La ministre de l’Intégration Cécile Kyenge, originaire de République démocratique du Congo et première Noire dans un gouvernement italien, a réclamé une coordination européenne pour instaurer « des couloirs humanitaires afin de rendre plus sûres ces traversées sur lesquelles spéculent des organisations criminelles ».
Un jeune Tunisien, recueilli lui aussi, aurait été reconnu par les survivants comme l’un des passeurs et a été arrêté par la police.
« Une honte »
Le président italien Giorgio Napolitano a demandé à « l’Europe de stopper le trafic criminel d’êtres humains en coopération avec les pays de provenance » et a jugé « indispensable la surveillance des côtes d’où partent ces voyages du désespoir et de la mort ».
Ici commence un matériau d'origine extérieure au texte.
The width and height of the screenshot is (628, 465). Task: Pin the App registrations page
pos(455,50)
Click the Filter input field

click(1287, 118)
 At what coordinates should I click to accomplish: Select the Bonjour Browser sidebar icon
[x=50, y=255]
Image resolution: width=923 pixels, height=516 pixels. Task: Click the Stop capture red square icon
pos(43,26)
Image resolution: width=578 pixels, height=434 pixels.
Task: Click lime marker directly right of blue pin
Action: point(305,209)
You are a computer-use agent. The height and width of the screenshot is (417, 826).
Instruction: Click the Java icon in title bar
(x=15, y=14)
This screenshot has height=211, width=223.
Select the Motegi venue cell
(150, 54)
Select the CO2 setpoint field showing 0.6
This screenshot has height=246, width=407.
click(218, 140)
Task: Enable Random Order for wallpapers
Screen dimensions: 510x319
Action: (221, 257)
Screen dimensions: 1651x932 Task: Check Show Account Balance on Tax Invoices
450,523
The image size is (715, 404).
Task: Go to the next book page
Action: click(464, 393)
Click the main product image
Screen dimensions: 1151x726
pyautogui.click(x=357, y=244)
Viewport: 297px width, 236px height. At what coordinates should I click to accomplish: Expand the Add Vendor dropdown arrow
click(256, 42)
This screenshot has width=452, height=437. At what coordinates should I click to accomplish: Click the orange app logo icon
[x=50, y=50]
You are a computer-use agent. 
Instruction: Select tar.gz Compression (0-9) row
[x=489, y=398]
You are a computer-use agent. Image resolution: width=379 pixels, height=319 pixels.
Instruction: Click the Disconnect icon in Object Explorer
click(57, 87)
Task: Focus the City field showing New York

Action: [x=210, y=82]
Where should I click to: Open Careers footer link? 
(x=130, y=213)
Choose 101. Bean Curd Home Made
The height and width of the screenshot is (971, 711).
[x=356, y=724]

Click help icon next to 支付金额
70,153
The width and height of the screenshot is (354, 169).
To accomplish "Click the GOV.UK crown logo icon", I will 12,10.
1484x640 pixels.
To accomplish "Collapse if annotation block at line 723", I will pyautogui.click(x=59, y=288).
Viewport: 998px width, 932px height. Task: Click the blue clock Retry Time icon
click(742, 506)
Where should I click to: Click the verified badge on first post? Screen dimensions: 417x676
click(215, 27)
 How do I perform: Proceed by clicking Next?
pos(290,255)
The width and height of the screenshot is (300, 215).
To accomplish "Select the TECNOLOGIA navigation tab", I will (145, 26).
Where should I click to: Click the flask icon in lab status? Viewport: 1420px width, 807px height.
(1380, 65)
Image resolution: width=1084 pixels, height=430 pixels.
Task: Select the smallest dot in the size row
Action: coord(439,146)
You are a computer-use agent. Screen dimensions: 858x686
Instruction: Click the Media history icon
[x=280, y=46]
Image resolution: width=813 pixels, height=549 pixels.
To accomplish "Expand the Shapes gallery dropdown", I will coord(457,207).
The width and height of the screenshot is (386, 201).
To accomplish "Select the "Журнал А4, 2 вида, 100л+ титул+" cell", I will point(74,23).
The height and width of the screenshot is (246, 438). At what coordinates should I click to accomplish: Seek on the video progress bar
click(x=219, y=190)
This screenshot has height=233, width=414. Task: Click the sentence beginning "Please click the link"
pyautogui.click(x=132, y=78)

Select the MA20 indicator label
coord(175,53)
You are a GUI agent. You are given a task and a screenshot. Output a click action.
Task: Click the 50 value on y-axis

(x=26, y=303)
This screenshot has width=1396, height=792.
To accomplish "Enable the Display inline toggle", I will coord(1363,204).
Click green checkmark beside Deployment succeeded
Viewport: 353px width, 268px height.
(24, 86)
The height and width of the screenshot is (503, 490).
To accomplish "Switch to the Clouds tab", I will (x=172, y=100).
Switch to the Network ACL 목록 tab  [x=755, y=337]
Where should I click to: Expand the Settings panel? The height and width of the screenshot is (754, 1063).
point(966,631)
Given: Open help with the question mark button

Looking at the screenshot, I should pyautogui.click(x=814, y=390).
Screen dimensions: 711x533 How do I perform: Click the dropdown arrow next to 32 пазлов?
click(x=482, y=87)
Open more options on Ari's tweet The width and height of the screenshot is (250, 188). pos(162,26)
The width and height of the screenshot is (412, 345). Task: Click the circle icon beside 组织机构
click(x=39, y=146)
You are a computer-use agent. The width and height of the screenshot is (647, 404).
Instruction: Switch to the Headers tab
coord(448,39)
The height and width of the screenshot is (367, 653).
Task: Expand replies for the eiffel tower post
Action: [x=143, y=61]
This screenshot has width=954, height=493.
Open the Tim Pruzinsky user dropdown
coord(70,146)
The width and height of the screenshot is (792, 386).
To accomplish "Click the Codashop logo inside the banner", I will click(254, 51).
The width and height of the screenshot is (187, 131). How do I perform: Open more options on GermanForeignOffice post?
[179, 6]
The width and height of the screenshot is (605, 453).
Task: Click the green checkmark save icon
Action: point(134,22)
Le pape, qui s’était rendu pour son tout premier voyage hors de Rome à Lampedusa début juillet, a parlé de « honte » face aux « nombreuses victimes de cet énième naufrage ».
Selon le réseau d’ONG Migreurop à Paris, en vingt ans, 17.000 migrants sont morts en tentant de rallier l’Europe. La dernière tragédie la plus meurtrière remonte à juin 2011, quand 200 à 270 migrants originaires d’Afrique subsaharienne et fuyant la Libye s’étaient noyés en tentant de gagner Lampedusa.